▶ _Description of the task_:
What is needed here is every entry, retyped exactly.

------ Entries provided

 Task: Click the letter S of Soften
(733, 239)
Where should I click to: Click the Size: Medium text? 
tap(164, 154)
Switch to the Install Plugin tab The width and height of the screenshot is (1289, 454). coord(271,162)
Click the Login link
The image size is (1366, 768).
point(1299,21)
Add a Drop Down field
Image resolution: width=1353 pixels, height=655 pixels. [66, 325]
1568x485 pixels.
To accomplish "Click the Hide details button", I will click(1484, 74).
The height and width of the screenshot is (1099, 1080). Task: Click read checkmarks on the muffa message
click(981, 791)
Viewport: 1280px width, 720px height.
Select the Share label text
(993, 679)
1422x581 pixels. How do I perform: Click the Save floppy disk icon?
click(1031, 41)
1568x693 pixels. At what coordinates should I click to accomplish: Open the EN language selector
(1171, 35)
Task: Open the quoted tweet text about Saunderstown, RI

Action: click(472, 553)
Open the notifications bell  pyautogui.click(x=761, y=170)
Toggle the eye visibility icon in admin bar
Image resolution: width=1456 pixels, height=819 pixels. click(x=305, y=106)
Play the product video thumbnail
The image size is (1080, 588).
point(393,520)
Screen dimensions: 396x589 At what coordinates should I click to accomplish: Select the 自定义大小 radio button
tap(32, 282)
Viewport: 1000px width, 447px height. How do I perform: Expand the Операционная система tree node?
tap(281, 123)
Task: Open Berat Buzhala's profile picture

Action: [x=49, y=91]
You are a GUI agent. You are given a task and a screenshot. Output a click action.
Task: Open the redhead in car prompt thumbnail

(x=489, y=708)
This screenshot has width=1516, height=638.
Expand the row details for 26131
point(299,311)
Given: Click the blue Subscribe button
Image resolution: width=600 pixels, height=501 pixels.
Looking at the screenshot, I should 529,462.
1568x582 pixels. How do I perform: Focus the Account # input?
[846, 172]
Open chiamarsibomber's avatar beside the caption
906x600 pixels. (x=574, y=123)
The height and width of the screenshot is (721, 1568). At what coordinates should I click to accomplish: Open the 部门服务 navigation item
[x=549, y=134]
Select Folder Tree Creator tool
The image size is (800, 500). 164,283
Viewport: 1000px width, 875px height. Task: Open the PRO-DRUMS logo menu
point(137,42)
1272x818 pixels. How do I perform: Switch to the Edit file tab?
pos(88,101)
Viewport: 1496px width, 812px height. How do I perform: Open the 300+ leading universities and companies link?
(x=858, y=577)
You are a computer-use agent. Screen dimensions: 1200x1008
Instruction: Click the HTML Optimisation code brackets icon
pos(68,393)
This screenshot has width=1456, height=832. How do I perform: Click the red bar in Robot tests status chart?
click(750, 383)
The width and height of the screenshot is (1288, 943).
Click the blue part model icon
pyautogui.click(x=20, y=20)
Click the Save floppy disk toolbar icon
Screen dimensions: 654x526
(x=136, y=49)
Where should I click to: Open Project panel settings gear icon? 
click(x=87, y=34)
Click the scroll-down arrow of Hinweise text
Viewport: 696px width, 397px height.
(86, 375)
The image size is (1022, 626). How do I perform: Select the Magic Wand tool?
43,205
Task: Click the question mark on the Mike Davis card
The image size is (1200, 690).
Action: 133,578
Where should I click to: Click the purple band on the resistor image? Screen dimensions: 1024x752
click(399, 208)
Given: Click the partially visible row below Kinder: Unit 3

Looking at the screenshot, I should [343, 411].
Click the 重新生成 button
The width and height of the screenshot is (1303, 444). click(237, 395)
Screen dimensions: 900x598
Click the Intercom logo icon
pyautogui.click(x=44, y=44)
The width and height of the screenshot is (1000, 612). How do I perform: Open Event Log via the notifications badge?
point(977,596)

------------

▶ _Exercise solution_:
 Task: Click the letter S of Soften
(733, 239)
Where should I click to: Click the Size: Medium text? 
tap(164, 154)
Switch to the Install Plugin tab The width and height of the screenshot is (1289, 454). coord(271,162)
Click the Login link
The image size is (1366, 768).
point(1299,21)
Add a Drop Down field
Image resolution: width=1353 pixels, height=655 pixels. [66, 325]
1568x485 pixels.
To accomplish "Click the Hide details button", I will click(1484, 74).
The height and width of the screenshot is (1099, 1080). Task: Click read checkmarks on the muffa message
click(981, 791)
Viewport: 1280px width, 720px height.
Select the Share label text
(993, 679)
1422x581 pixels. How do I perform: Click the Save floppy disk icon?
click(1031, 41)
1568x693 pixels. At what coordinates should I click to accomplish: Open the EN language selector
(1171, 35)
Task: Open the quoted tweet text about Saunderstown, RI

Action: click(472, 553)
Open the notifications bell  pyautogui.click(x=761, y=170)
Toggle the eye visibility icon in admin bar
Image resolution: width=1456 pixels, height=819 pixels. click(x=305, y=106)
Play the product video thumbnail
The image size is (1080, 588).
point(393,520)
Screen dimensions: 396x589 At what coordinates should I click to accomplish: Select the 自定义大小 radio button
tap(32, 282)
Viewport: 1000px width, 447px height. How do I perform: Expand the Операционная система tree node?
tap(281, 123)
Task: Open Berat Buzhala's profile picture

Action: [x=49, y=91]
You are a GUI agent. You are given a task and a screenshot. Output a click action.
Task: Open the redhead in car prompt thumbnail

(x=489, y=708)
This screenshot has width=1516, height=638.
Expand the row details for 26131
point(299,311)
Given: Click the blue Subscribe button
Image resolution: width=600 pixels, height=501 pixels.
Looking at the screenshot, I should 529,462.
1568x582 pixels. How do I perform: Focus the Account # input?
[846, 172]
Open chiamarsibomber's avatar beside the caption
906x600 pixels. (x=574, y=123)
The height and width of the screenshot is (721, 1568). At what coordinates should I click to accomplish: Open the 部门服务 navigation item
[x=549, y=134]
Select Folder Tree Creator tool
The image size is (800, 500). 164,283
Viewport: 1000px width, 875px height. Task: Open the PRO-DRUMS logo menu
point(137,42)
1272x818 pixels. How do I perform: Switch to the Edit file tab?
pos(88,101)
Viewport: 1496px width, 812px height. How do I perform: Open the 300+ leading universities and companies link?
(x=858, y=577)
You are a computer-use agent. Screen dimensions: 1200x1008
Instruction: Click the HTML Optimisation code brackets icon
pos(68,393)
This screenshot has width=1456, height=832. How do I perform: Click the red bar in Robot tests status chart?
click(750, 383)
The width and height of the screenshot is (1288, 943).
Click the blue part model icon
pyautogui.click(x=20, y=20)
Click the Save floppy disk toolbar icon
Screen dimensions: 654x526
(x=136, y=49)
Where should I click to: Open Project panel settings gear icon? 
click(x=87, y=34)
Click the scroll-down arrow of Hinweise text
Viewport: 696px width, 397px height.
(86, 375)
The image size is (1022, 626). How do I perform: Select the Magic Wand tool?
43,205
Task: Click the question mark on the Mike Davis card
The image size is (1200, 690).
Action: 133,578
Where should I click to: Click the purple band on the resistor image? Screen dimensions: 1024x752
click(399, 208)
Given: Click the partially visible row below Kinder: Unit 3

Looking at the screenshot, I should [343, 411].
Click the 重新生成 button
The width and height of the screenshot is (1303, 444). click(237, 395)
Screen dimensions: 900x598
Click the Intercom logo icon
pyautogui.click(x=44, y=44)
The width and height of the screenshot is (1000, 612). How do I perform: Open Event Log via the notifications badge?
point(977,596)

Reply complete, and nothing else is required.